His death, which comes in the wake of fellow Brit and legendary performer David Bowie’s, has been especially hard to take in for some of his die-hard followers, including sophomore Nell Pugliese.
“Yesterday morning, a friend of mine stopped me in the hallway and told me [that Rickman had passed],” Pugliese said. “I think that anyone who has any connections with Harry Potter is really, really, really sad, and a lot of people who watched his older movies can appreciate him for being a good actor in…a lot of things that people haven’t seen that often.”

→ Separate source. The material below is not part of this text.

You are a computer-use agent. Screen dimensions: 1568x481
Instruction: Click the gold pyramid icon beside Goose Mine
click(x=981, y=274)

Senior Beth Martin, also a Harry Potter buff, remarks that Rickman’s nuanced portrayal of Snape allowed the character to truly shine.
“…Towards the beginning, while reading the Harry Potter books…they wanted us to think Snape was awful,” said Martin. “but…since JK Rowling told Alan Rickman the actual ending…he showed that a character that was so awful…can be loved and redeemed.”Though Snape might be Rickman’s most famous alter ego, his other work has touched the lives of millions of people – while Pugliese fondly remembers his performance in Galaxy Quest and Martin thinks of Die Hard, senior Megan Barnish prizes 1990’s Truly, Madly, Deeply as her favorite Rickman flick.
“…It’s just a really unique movie,” Barnish said. “…he has to play a ghost who’s in love with this woman…it’s….kind of a hard part to play and he does an amazing job at it…he just inspires me a lot.”
According to Barnish, this inspiration wasn’t limited to fans of his films, but extended to those who had the privilege of working with Rickman during his prolific career.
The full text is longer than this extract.